18 años después de aquella cita, el Acta de Chapultepec parece obsoleta o, peor aún, utópica. La creación de polémicas y tendenciosas leyes de medios y la falta de acción de la Justicia, a la hora de las intimidaciones que reciben los periodistas, no son un buen síntoma.
El presidente de Ecuador, Rafael Correa, ya no maquilla sus acciones contra la prensa, como sí hacen otros mandatarios. La ataca directamente manipulando la opinión pública. Seguramente no haya leído el cuarto principio de Chapultepec que se manifiesta en repudio a las intimidaciones, presiones y secuestros contra los periodistas. Desde su asunción, no se ha respetado ningún punto de este manifiesto.

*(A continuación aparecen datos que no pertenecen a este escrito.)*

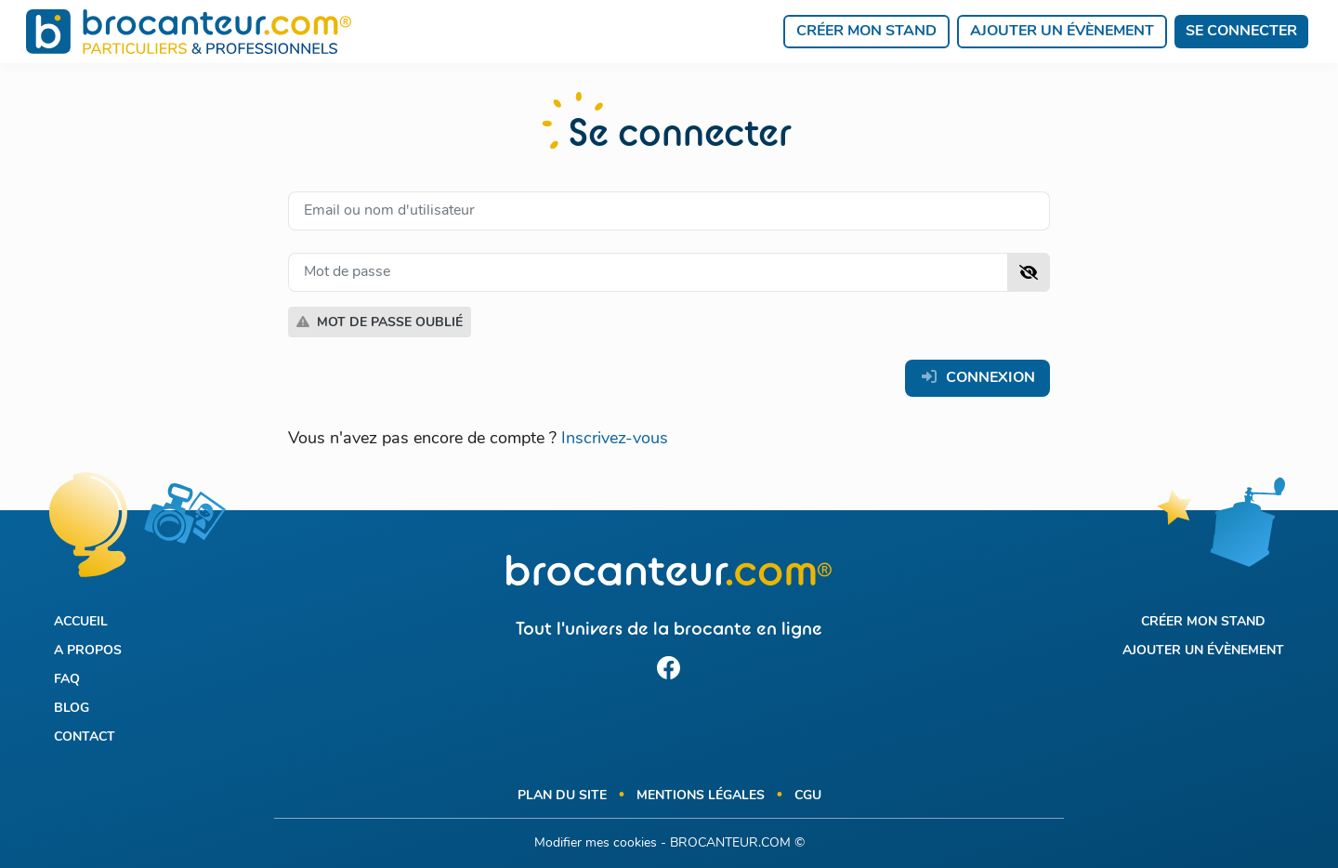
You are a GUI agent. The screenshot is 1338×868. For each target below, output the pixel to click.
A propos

Panorama similar es el que demuestran Venezuela y los países miembros de la esperanzadora "revolución bolivariana" con cierre de canales, apretadas a periodistas y leyes que apuntan a la censura de forma directa e indirectamente.

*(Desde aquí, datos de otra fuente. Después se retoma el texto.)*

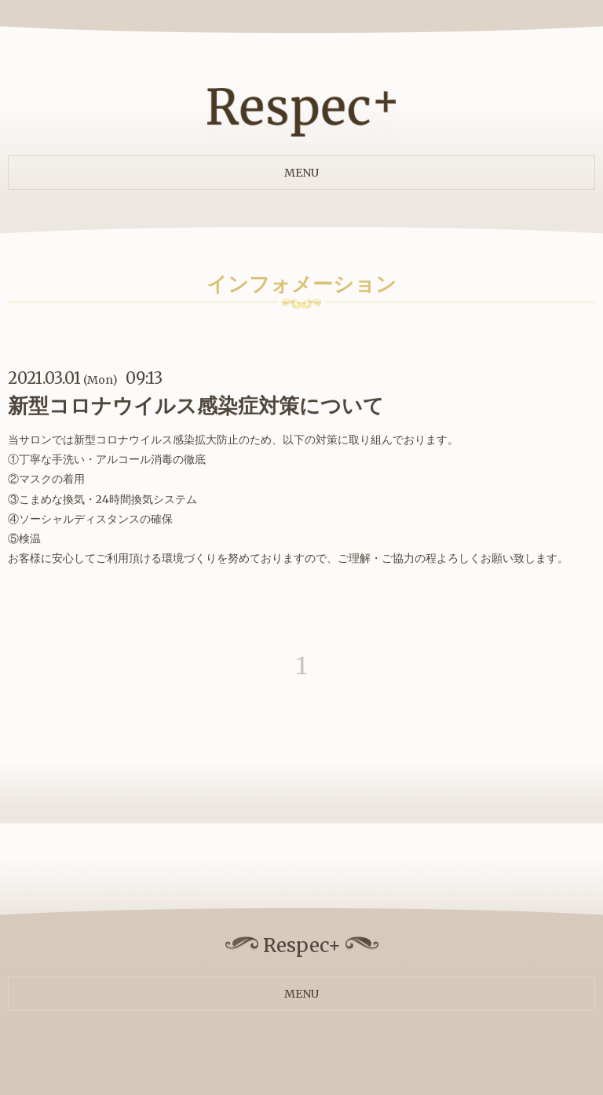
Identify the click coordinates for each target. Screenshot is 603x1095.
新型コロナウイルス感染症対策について (196, 405)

Aliado bajo el populismo bolivariano que Hugo Chávez predica en Latinoamérica, Ecuador es simplemente un ejemplo más extremo de acciones que cohartan la libertad periodística. Argentina tampoco respeta algunos puntos de esta acta, a pesar de que Cristina Fernández de Kirchner opine lo contrario. Evidencia de ello es el artículo 6 que alude a que "los medios y periodistas no sean objeto de discriminación". Programas como "6,7,8", "TVR" o escraches a periodistas, que desde el gobierno denominan como miembros de "la corpo", son simplemente algunos de los ejemplos de ello.
No está mal la existencia de programas oficialistas, siempre y cuando estos se limiten a brindar información generada por el sector público, tal cual indica el tercer principio del Acta de Chapultepec. La transparencia gubernamental es un requisito indispensable de una democracia pura. Lo que sí se repudia es la discriminación, cualquiera sea la dimensión que ésta conlleve.
Seguramente muchos periodistas no conozcan esta declaración de Chapultepec. Para ellos sería bueno refrescar dos puntos, el primero ("No hay personas ni sociedades libres sin la libertad de expresión y de prensa") y el noveno, aquel que destaca que "la credibilidad de un periodista está ligada al compromiso de la verdad".
Tal vez, varios periodistas, opositores, oficialistas o cualquiera sea la denominación de turno que se les haga, debieran desempolvar esta declaración y contextualizarla con el presente. Un ejercicio que también deberían hacer todos los gobernantes, diputados y senadores.